Aku memandang jauh lurus kedepan. Dan sesekali mendongakkan kepala. Langit sore ini cerah seperti biasa. Matahari masih cukup menyilaukan. Aku memang datang lebih awal hari ini. Tidak ada les.
“Hari ini, aku terlibat sedikit adu mulut dengan teman-teman laki-laki dikelas. Mereka tersinggung dengan salah satu tulisan di media sosialku. Katanya, aku sok dewasa, kaku, tidak mengerti apa itu kompak. Mereka juga bilang bahwa mereka tidak ingin sekolah hanya untuk duduk, diam, dan mendengar. Aku mengerti dengan perbedaan pandangan. Tapi, dalam tulisan itu, aku sama sekali tidak mengatakan mereka hanya harus datang ke sekolah untuk duduk dan belajar. Aku hanya ingin ada perubahan dari sikap tidak peduli mereka terhadap kekacauan yang mereka timbulkan.” Aku mulai angkat bicara.
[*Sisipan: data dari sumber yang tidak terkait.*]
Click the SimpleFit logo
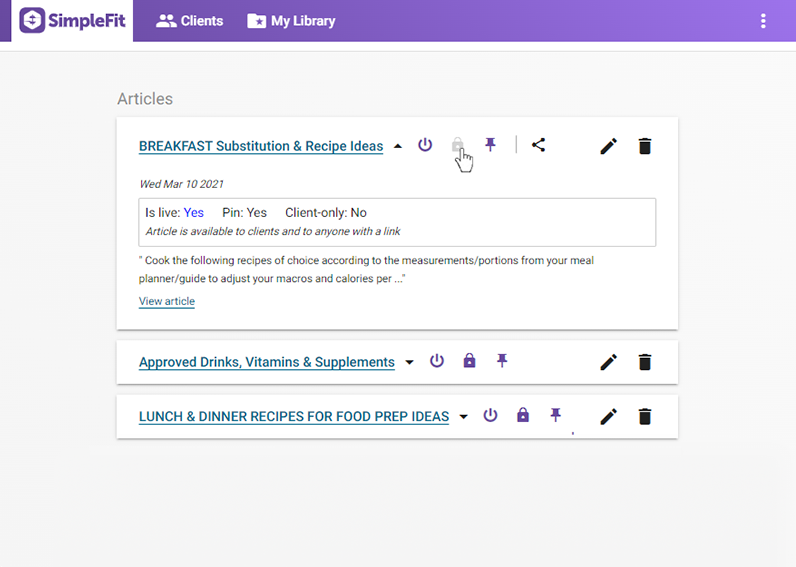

“Menurutku itu hasil dari mengadopsi istilah kebebasan yang salah kaprah. Sejatinya, mereka sudah mengerti tentang apa yang baik dan apa yang buruk, apa yang patut dilakukan dan yang tidak, tapi untuk ikut perkembangan zaman, mereka mengesampingkan itu semua.”
“Apa mereka juga berpikir aku benar-benar membenci mereka? Aku tahu. Aku juga mungkin tidak pantas menasehati. Sedangkan diri sendiri pun biasanya tak bisa ku atasi.”
“Hubungan dengan teman-teman ibarat melempar batu ke sungai. Walaupun muncul riak, pada akhirnya aliran itu berhenti pada ujung yang sama.”
“Ya. Dan pada akhirnya, masing-masing peristiwa terjadi dengan maksud tersendiri. Dari sini aku bisa berkaca, merenungkan banyak hal. Ternyata banyak sekali etalase yang perlu ku perbaiki. Kau tahu, akhir-akhir ini aku merasa tidak ada bedanya dengan orang munafik. Menghakimi, tapi tanpa sadar aku juga melakukan hal yang sama dengan skala yang berbeda.” Aku menghela napas dalam-dalam.
“Sama sepertimu, mereka juga pasti akan menyadarinya. Entah kapan. Bertahanlah dan kita akan menyelesaikan ini. Bukankah katamu, tahun terakhir punya cita rasa kuat? Seorang pelaut tangguh tidak lahir dari laut yang tenang. Dan tentang yang terakhir, aku rasa semua orang juga seperti itu. kau beruntung menyadarinya lebih awal.”
Aku memukul bahu Galang. Kami tertawa menikmati perjalanan ini.
“Selanjutnya, aku yang akan berceloteh panjang kali ini.”
Aku mengangguk takzim. Aku tahu ini tentang sesuatu yang serius.
“Mungkin kau sudah menyadari ini. Aku akan pergi bersama Ayah.”
Aku terdiam. Lalu tersenyum takzim kearahnya.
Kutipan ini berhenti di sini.